[Dataset records]

* * * * *

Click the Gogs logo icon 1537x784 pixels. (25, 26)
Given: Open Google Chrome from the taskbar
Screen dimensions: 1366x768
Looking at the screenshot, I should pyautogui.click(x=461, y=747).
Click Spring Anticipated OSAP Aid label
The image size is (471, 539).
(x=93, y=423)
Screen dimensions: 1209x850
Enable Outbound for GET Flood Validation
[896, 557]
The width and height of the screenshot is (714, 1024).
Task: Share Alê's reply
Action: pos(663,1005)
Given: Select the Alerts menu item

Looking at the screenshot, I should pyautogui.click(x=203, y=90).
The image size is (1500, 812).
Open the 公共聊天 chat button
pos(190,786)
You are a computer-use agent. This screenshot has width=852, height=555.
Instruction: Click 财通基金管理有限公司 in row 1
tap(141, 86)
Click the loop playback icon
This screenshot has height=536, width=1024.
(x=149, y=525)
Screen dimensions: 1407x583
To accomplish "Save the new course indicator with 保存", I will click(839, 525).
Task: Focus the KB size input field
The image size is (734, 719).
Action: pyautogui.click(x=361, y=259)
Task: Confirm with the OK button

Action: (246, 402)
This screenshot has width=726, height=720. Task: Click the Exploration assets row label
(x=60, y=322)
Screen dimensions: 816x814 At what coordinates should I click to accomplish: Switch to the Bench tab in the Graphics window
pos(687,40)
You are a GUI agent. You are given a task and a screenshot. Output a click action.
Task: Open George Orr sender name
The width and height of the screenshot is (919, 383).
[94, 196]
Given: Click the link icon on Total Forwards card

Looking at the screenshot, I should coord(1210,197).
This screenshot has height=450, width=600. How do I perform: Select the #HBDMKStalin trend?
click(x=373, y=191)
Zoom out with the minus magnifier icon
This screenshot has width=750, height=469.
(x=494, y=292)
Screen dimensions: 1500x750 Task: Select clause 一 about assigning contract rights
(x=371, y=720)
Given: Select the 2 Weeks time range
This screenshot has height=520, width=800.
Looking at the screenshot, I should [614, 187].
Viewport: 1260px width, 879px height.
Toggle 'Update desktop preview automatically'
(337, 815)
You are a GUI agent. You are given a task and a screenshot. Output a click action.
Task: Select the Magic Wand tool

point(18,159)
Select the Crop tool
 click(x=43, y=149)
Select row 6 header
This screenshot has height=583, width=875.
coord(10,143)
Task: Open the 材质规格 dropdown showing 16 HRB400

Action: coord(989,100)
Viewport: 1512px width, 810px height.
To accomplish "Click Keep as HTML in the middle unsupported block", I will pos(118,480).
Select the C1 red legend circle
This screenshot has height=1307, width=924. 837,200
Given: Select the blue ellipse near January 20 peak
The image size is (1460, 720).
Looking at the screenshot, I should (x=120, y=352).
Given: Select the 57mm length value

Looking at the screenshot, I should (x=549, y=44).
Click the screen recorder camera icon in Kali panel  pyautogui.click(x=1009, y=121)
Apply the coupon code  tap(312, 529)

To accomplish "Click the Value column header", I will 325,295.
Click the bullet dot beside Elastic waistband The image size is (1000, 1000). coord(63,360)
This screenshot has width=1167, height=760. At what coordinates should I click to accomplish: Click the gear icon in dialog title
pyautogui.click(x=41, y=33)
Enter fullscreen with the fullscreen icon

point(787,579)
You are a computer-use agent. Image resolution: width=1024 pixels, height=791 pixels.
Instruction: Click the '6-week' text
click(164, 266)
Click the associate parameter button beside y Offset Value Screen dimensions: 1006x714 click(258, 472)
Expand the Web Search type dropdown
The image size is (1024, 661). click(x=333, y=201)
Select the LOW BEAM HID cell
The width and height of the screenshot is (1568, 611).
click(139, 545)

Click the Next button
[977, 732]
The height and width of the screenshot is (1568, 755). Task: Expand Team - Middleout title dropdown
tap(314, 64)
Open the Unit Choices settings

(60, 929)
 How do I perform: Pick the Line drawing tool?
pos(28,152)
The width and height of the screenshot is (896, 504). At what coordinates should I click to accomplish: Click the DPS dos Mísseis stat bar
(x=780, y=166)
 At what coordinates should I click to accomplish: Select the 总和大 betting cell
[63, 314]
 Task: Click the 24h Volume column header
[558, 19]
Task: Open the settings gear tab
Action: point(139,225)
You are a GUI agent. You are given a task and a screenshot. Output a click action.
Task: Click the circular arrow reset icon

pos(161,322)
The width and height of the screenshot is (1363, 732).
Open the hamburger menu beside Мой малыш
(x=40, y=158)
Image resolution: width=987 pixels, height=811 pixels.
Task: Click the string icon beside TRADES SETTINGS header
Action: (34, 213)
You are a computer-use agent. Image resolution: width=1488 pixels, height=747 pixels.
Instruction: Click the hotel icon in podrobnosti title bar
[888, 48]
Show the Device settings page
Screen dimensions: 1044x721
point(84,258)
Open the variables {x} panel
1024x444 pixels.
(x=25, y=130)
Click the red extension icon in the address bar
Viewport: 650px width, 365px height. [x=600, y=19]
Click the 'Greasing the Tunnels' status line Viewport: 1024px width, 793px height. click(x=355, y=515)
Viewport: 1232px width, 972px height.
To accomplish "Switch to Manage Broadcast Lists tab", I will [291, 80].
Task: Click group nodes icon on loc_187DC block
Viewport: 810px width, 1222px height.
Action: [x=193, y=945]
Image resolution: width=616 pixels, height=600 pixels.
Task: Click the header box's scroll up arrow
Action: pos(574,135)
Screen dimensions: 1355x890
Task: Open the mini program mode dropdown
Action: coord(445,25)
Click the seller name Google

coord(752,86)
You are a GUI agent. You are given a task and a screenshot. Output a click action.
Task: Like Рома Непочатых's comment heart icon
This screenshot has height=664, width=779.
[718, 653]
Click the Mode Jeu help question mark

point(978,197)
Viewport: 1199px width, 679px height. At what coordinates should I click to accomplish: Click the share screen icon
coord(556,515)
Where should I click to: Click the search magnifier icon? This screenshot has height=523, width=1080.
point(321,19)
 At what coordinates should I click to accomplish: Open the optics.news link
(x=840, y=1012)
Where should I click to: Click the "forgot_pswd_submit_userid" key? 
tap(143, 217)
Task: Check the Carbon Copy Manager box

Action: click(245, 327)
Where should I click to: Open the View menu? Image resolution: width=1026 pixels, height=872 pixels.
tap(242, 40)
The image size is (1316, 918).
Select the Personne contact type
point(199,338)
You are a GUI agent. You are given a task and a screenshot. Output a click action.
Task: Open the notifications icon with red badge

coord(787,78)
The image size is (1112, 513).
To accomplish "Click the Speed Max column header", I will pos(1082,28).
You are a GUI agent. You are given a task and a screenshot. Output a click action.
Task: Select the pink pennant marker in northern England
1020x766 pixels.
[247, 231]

* * * * *

■ **BRIEF**
Look above for the line containing "Click the associate" and the line containing "The width and height of the screenshot is (1363, 732).". Transcribe both, with the lines between them, exactly.

■ **ANSWER SPACE**
Click the associate parameter button beside y Offset Value Screen dimensions: 1006x714 click(258, 472)
Expand the Web Search type dropdown
The image size is (1024, 661). click(x=333, y=201)
Select the LOW BEAM HID cell
The width and height of the screenshot is (1568, 611).
click(139, 545)

Click the Next button
[977, 732]
The height and width of the screenshot is (1568, 755). Task: Expand Team - Middleout title dropdown
tap(314, 64)
Open the Unit Choices settings

(60, 929)
 How do I perform: Pick the Line drawing tool?
pos(28,152)
The width and height of the screenshot is (896, 504). At what coordinates should I click to accomplish: Click the DPS dos Mísseis stat bar
(x=780, y=166)
 At what coordinates should I click to accomplish: Select the 总和大 betting cell
[63, 314]
 Task: Click the 24h Volume column header
[558, 19]
Task: Open the settings gear tab
Action: point(139,225)
You are a GUI agent. You are given a task and a screenshot. Output a click action.
Task: Click the circular arrow reset icon

pos(161,322)
The width and height of the screenshot is (1363, 732).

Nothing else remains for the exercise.